The new gallery is in the heart of the downtown. Though it's referred to as the U.S. Bank building, the office building was sold by the bank to 130 West Superior Street LLC in 2021. Its new owners had hoped to deviate from traditional tenants.

"My business partner Chris Priley and I always knew the building's potential included more than just providing office space," Tom Stender said in a news release. "We're honored to partner with such an impactful public institution."

Robin Washington, president of the Art Institute's board of directors, said he has liked the positivity he has been getting from the new landlords. When he suggested that an art installation be placed on one of the building's second-floor rooftops, visible from the gallery window that sits two floors higher, it wasn't nixed.

The Art Institute has been on the hunt for a new space for more than a year.

The St. Louis County Depot opened as a rail station in 1892 and ended passenger service in 1969. It was spared demolition and instead was named a National Historic Site. It reopened in 1973 as the home of several arts and heritage organizations.

In 2022, the St. Louis County Attorney's Office doubled back to a long-ignored Minnesota statute requiring a competitive bidding process on government properties. It asked tenants at the historic building, including the Duluth Art Institute, to submit proposals — and it opened the bidding to outsider nonprofit and for-profit companies who might be able to use the on-site stages or a loading dock.

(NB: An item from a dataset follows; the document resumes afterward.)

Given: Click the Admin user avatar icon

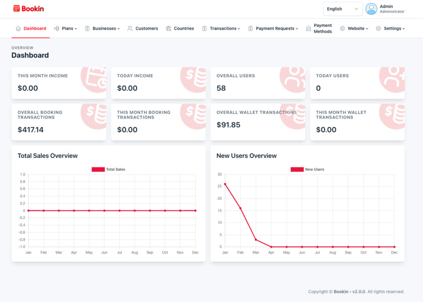Looking at the screenshot, I should click(371, 9).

The county was offering just one-year leases, a truncated time period because of capital improvement plans that would require room for workers and vacated work spaces, and the shuffling of tenants.

The initial request for proposals made some tenants, including the Art Institute, nervous. In the end, they were the only organization that had its proposal denied. Another longtime tenant, the Duluth Playhouse, had moved out months earlier.

Mary Tennis, executive director of the St. Louis County Depot, said Wednesday that no one is yet marked to move into the former Art Institute space. They are keeping it open to allow for flexibility as the building goes through its upgrades — which still need funding, but could start as soon as late winter 2025.